Time passed with more agony. He could no longer feel his fingers. He was suffocating, it was so hard to breathe. The captain of the guard entered moments before Emperor Manuel (or did Manuel arrive first followed by the captain of the guard). Andronikos was fading in and out of awareness. Statements of outrage and disbelief. What is to be done? He could not have gone far? Someone must have helped him? The Papias related what the boy said, and what the neighboring prisoner claimed he did not see. The Master of the Inkstand arrived. Were they going to write the dispatches to the harbormasters one by one in the cell above him?
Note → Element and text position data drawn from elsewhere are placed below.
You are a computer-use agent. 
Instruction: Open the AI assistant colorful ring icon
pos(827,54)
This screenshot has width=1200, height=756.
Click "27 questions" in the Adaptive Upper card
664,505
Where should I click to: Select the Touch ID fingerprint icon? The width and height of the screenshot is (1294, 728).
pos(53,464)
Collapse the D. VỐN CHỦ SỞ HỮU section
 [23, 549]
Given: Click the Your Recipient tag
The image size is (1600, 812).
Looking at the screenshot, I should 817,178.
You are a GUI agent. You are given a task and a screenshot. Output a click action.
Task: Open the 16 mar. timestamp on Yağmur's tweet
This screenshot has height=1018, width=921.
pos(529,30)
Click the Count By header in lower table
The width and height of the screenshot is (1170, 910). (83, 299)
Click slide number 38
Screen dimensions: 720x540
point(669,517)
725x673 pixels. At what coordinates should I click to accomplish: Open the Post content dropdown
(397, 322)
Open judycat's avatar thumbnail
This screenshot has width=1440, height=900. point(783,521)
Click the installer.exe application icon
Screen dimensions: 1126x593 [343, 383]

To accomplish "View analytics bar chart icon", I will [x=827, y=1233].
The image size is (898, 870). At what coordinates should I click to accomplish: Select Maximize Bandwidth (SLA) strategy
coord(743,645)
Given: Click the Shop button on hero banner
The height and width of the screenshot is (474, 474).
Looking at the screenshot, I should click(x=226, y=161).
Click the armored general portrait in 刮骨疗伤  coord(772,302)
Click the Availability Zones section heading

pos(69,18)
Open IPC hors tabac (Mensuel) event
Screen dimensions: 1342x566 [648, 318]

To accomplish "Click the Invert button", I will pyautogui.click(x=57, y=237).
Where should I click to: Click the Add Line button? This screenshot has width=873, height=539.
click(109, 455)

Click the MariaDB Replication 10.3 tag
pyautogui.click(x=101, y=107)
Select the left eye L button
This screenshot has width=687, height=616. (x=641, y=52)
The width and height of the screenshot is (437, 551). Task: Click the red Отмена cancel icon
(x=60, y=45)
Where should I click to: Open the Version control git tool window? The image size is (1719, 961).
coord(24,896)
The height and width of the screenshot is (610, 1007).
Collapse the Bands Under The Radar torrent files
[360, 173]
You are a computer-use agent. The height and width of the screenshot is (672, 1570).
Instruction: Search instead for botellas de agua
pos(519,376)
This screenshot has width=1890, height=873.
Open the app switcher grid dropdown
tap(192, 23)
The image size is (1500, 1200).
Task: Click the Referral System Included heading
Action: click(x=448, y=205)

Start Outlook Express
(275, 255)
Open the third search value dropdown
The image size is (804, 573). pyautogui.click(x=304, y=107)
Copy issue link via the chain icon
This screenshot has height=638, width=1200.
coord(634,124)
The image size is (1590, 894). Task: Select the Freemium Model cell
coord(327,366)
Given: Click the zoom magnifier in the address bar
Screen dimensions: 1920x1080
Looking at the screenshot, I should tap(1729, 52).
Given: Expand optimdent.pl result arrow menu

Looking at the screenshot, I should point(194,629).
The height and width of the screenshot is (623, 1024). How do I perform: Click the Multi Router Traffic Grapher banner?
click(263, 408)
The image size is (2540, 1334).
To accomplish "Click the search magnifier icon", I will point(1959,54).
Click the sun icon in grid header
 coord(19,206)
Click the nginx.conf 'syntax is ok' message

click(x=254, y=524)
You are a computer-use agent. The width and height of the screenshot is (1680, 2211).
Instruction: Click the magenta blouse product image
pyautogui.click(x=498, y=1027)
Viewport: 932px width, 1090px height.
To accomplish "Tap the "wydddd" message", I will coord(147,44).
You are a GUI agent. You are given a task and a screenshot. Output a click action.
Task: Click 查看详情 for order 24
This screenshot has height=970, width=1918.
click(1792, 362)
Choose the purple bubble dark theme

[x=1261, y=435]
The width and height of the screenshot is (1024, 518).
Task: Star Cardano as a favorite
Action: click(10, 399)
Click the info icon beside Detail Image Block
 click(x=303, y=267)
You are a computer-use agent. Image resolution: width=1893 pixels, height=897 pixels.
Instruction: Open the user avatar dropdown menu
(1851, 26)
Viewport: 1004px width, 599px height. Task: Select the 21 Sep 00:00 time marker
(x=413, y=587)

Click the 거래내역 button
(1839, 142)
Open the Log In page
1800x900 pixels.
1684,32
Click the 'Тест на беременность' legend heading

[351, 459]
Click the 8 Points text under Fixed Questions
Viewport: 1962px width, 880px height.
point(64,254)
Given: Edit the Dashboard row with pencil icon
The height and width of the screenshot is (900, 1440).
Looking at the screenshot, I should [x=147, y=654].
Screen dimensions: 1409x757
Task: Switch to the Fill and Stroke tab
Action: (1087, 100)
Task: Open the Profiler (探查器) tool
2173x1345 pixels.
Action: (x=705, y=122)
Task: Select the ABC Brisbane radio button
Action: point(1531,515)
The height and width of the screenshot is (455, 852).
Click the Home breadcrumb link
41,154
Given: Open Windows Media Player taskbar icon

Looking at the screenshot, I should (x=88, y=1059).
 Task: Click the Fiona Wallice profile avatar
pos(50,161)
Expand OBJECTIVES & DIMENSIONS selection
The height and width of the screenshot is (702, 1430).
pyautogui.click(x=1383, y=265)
Sure enough - page after page written, sealed, signed. His shoulders. His back. His knees. He stifled his wimpers of pain. So exhausted. He had been awake all night. Why was everyone standing about in the cell, when it was clear he was not in it? Please God why would they not simply go out - leaving the cell door unlocked behind them?
Just before he lost consciousness there was some discussion of keys. The gaoler had one set and the Papias kept another in his desk which he had brought with him when summoned. Both keys were present and accounted for.
The Papias kept a key in his desk.
Just after he blacked out the order was given for possible accomplices to be brought in for questioning.